Outcomes of Ceramic Bearings After Primary Total Hip Arthroplasty in the Medicare Population
- Steven M. Kurtz, Edmund Lau, Doruk Baykal, Bryan D. Springer
- J Arthroplasty. Published online, 2016. DOI: 10.1016/j.arth.2016.02.054.
- Level of Evidence:
- None given.
Kurtz et al analyze the outcome of total hip arthroplasty (THA) with ceramic-on-ceramic (CoC), ceramic-on-polyethylene (CoP) and metal-on-polyethylene (MoP) bearings for 315,784 US Medicare patients. They looked at periprosthetic joint infection (PJI), dislocation, revision, and death. Propensity scores were developed (used to treat large data sets of retrospective registry data, such as the Medicare claims administrative data) to adjust for selection bias in the choice of bearing couples. Most patients received MoP (74.7%), followed by CoP (22.3%) and CoC (3%) bearings. Patients were on average 74.3 years of age, with CoP and CoC used more often in the age group below 70 years (MoP 24.2%, CoP 40.3%, CoC 38.2% of patients). 62% were females, 94% were white, and 57% were without significant comorbidities.
THA patients with CoP bearings exhibited a significantly reduced risk of dislocation (p<0.01), infection (p=0.001) and mortality (p=0.001) compared to patients with MoP bearings. Additionally a trend towards reduced revision risk with CoP in comparison to MoP bearings (p=0.095) was reported. The Charlson comorbidity index was consistently one of the most important predictors for mortality, dislocation, revision and infection. Obesity was the most important risk factor for infection and the second most important factor for revision.
When comparing patients with CoC and MoP bearings, there was no significant difference in risk of dislocation, revision, or mortality. However, there was a significantly reduced risk of infection (p=0.01). The authors conclude that their study results showed no significant difference in risk of revision at 8–9 years follow up for THAs with any bearing. However, after adjusting for selection bias and various other confounding factors, ceramic bearings exhibit an association with lower risk of infection compared with MoP bearings.
- Analysis is limited to THAs from the Medicare records including ICD-9-CM (reporting bearing material) classification and diagnosis codes.
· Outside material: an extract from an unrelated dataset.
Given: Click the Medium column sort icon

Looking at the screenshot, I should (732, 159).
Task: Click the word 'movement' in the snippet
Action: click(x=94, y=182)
Codes recording accuracy was not tested.
- Study with only elderly patients, > 65 years
- Several relevant factors such as differences in material (PE/XPE; type of ceramic), bearing diameter are not reported in the Medicare records.
- 36 mm CoC bearings, which have shown to reduce the risk of dislocation, were only available at the end of the study period.
- Risk of infection was lower in patients with CoP and CoC bearings compared to patients with MoP bearings.
- Risk of mortality, dislocation, and infection was lower in patients with CoP bearings compared to MoP bearings.
- No significant difference in risk of overall revision rates between different bearing surfaces.
- Charlson comorbidity index was one of the most important risk factors for mortality, dislocation, revision and infection.